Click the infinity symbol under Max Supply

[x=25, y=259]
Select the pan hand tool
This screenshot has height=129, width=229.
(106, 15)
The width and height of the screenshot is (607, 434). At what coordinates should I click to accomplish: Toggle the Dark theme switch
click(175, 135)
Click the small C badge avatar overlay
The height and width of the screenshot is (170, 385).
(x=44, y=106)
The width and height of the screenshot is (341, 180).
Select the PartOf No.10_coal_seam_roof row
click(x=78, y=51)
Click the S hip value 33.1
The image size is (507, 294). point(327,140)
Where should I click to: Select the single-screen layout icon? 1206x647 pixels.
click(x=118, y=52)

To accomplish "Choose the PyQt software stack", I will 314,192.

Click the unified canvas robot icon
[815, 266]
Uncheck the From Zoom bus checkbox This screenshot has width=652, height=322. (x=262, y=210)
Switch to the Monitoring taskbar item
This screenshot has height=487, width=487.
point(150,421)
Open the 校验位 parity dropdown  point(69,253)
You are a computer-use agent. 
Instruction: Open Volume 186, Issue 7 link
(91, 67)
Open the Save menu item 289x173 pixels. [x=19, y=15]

■ ■ ■ ■

== Task objective ==
Reprint exactly the lines above that start at the one with "Select the PartOf No.10_coal_seam_roof row" and end at the one with "Switch to the Monitoring taskbar item", keeping both and adding none.

== Exercise solution ==
Select the PartOf No.10_coal_seam_roof row
click(x=78, y=51)
Click the S hip value 33.1
The image size is (507, 294). point(327,140)
Where should I click to: Select the single-screen layout icon? 1206x647 pixels.
click(x=118, y=52)

To accomplish "Choose the PyQt software stack", I will 314,192.

Click the unified canvas robot icon
[815, 266]
Uncheck the From Zoom bus checkbox This screenshot has width=652, height=322. (x=262, y=210)
Switch to the Monitoring taskbar item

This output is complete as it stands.